Subject: Re: [xsl] amp symbols
From: Chad Chelius <cchelius@xxxxxxxxxxxxxxx>
Date: Mon, 3 Jul 2006 10:08:03 -0400

The vendor that I am submitting these XML files to requires entities because there are math equations and similar items that can't be represented using ASCII. In the layout application, we use a special font to generate these items. So whenever they are used within the content of the file, we need to change them to the appropriate entity. That being said, is there a better way other than manually going through my XML file and changing those characters to their correct entity code?

chad

On Jul 3, 2006, at 9:21 AM, David Carlisle wrote:

I maintain a DTD that has perhaps more character entities than any other
"public" DTD (MathML has more than 2000 entities for characters) but
still, I question whether there is ever a need to have such a character
reference in generated files (such as the output of xslt).
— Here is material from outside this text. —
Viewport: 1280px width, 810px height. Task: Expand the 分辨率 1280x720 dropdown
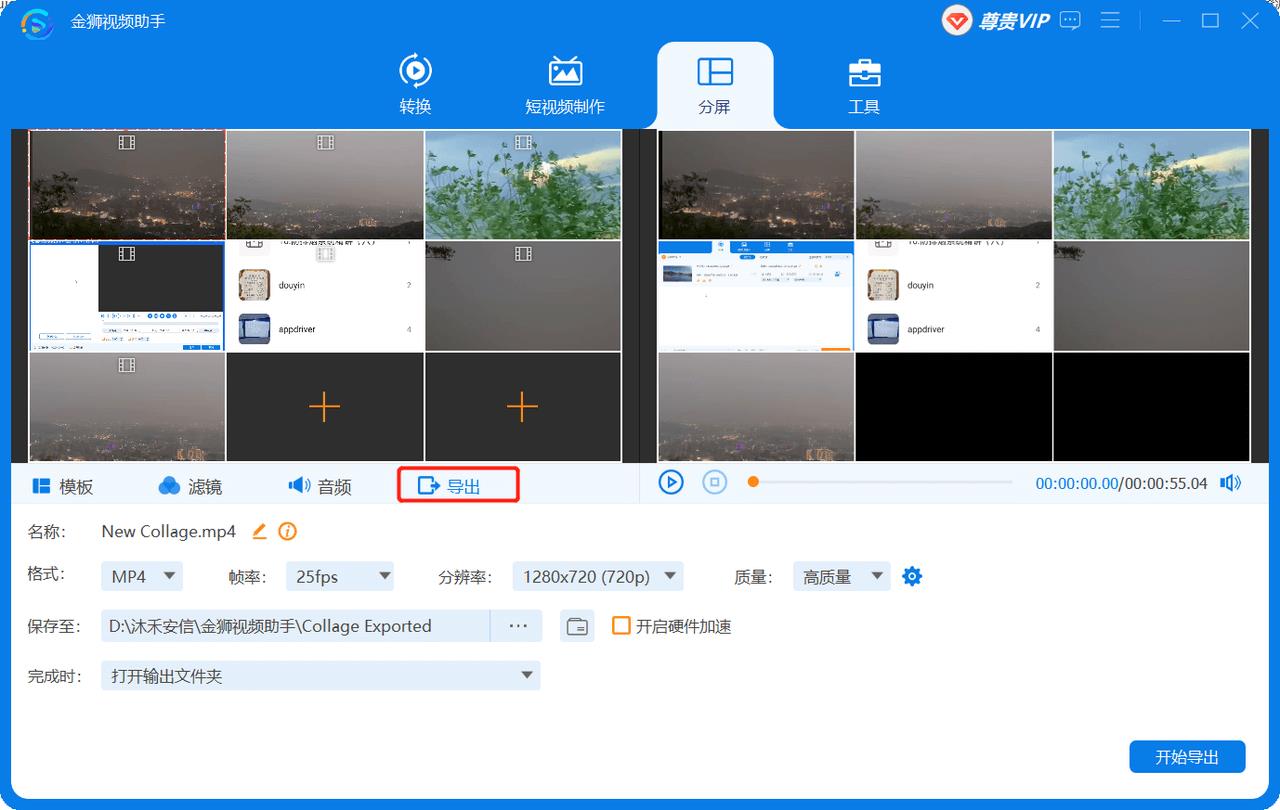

Entities for
characters are really there to ease hand authoring.


If people said they needed attributes to be marked up using ' instead
of " then you would be in a simialr position, the XSLT spec gives no
control over this, so you have the option of

a) educate your users that XML does not distinguish between these markup
forms, so they should not either.


or, if your users are unwilling to be educated, or in a position of
power, such they may choose not to listen, or if you just want to be
kind to them anyway,

b) post process the XSLT output with a NON-XML tool such as perl or sed
to edit the markup appropriately.



XSLT1 does give disable-output-escaping that can be used sometimes as an
alternative to (b) but it's not usually a good idea, and expplictly an
optional feature in XSLt1 and explictly deprecated in XSLT2. If you
really must do something like this, and can use XSLT2, character maps
provide a much better mechanism architecturally.